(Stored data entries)
• • • •

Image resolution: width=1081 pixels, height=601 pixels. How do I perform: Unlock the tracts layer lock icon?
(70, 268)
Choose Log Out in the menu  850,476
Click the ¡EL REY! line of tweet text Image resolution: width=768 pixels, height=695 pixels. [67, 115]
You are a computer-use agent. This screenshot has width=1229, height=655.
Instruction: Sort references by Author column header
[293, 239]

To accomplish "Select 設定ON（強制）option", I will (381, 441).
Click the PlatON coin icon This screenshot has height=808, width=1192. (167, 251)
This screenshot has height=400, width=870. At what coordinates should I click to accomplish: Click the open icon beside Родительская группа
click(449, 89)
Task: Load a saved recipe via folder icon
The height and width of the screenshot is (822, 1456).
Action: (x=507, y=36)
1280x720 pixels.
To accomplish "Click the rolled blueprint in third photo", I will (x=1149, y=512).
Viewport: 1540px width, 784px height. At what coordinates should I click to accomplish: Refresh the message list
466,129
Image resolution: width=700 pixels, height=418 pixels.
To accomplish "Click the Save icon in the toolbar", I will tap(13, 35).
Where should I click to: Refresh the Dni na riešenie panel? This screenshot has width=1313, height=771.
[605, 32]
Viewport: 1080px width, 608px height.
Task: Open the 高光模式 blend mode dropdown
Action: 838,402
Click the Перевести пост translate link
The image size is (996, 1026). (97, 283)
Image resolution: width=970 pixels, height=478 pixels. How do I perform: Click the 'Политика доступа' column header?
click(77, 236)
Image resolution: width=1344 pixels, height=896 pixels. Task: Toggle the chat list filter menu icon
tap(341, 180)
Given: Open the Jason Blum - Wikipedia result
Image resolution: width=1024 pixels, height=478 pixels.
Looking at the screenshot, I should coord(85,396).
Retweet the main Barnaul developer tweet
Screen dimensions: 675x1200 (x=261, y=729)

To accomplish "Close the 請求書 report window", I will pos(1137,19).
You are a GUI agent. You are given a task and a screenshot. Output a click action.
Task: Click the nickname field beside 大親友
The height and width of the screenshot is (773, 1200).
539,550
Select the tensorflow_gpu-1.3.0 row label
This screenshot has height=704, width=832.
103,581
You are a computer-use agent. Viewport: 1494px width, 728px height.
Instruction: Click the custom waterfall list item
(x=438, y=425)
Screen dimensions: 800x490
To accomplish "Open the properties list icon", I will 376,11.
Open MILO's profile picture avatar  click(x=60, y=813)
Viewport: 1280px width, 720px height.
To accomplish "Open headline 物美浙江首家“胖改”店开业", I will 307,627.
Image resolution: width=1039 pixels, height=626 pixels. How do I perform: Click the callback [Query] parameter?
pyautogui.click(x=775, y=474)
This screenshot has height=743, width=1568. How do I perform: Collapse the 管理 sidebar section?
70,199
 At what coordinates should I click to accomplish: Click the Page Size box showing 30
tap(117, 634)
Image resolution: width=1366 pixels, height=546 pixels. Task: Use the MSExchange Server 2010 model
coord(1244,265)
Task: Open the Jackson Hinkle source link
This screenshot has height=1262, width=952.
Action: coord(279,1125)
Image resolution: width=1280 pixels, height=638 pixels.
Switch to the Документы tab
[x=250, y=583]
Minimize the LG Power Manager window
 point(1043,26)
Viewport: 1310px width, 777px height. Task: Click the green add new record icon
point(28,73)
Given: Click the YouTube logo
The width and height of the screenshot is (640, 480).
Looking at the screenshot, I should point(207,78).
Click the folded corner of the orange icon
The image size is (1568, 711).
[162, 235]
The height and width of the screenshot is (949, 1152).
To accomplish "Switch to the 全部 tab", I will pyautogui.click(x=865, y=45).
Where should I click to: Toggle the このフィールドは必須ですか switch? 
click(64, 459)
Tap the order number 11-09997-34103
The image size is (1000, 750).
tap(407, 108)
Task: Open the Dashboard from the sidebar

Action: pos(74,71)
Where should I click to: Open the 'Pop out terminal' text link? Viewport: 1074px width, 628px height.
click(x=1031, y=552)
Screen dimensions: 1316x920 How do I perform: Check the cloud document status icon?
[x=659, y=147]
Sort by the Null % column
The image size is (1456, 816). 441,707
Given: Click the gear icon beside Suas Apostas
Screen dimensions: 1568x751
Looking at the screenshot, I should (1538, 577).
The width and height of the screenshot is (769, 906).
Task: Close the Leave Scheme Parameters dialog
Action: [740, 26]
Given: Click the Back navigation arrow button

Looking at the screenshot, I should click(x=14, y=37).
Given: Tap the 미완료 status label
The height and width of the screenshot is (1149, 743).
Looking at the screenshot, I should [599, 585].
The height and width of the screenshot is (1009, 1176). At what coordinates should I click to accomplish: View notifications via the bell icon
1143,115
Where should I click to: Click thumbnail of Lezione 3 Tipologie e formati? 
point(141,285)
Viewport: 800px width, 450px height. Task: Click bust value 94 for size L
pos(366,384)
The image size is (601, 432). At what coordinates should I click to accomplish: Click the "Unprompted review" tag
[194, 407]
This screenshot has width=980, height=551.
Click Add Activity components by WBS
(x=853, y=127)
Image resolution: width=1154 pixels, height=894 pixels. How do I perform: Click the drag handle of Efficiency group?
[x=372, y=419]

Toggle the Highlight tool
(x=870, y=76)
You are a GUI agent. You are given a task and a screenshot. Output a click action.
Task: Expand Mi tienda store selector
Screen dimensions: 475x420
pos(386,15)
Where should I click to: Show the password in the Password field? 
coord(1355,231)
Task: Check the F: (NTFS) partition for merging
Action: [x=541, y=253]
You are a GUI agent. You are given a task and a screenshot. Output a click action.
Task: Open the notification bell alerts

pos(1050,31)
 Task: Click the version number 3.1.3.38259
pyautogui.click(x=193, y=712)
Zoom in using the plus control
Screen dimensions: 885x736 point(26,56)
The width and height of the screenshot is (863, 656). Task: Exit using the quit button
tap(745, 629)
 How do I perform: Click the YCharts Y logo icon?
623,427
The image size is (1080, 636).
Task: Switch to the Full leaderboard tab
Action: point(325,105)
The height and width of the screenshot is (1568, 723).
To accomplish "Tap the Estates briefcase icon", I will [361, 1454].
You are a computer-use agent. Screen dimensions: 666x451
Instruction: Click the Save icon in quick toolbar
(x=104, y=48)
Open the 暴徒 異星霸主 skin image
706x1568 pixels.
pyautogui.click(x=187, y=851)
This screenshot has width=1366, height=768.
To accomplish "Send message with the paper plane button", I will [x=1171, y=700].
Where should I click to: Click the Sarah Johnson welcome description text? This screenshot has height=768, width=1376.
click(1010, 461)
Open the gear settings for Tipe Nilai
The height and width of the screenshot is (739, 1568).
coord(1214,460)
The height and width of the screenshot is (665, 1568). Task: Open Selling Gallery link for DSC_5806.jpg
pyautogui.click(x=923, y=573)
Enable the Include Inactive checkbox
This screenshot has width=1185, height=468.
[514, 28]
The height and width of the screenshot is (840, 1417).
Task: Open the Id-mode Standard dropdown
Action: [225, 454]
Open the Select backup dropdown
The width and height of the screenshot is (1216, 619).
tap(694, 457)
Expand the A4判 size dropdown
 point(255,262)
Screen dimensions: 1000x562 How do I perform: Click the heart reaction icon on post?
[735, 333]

• • • •

*YOUR GOAL*
There is a line above that contains "Open the gear settings for Tipe Nilai". Copy it and all later lines through the last, exactly, and leave out the rest.

*ANSWER TO THIS EXERCISE*
Open the gear settings for Tipe Nilai
The height and width of the screenshot is (739, 1568).
coord(1214,460)
The height and width of the screenshot is (665, 1568). Task: Open Selling Gallery link for DSC_5806.jpg
pyautogui.click(x=923, y=573)
Enable the Include Inactive checkbox
This screenshot has width=1185, height=468.
[514, 28]
The height and width of the screenshot is (840, 1417).
Task: Open the Id-mode Standard dropdown
Action: [225, 454]
Open the Select backup dropdown
The width and height of the screenshot is (1216, 619).
tap(694, 457)
Expand the A4判 size dropdown
 point(255,262)
Screen dimensions: 1000x562 How do I perform: Click the heart reaction icon on post?
[735, 333]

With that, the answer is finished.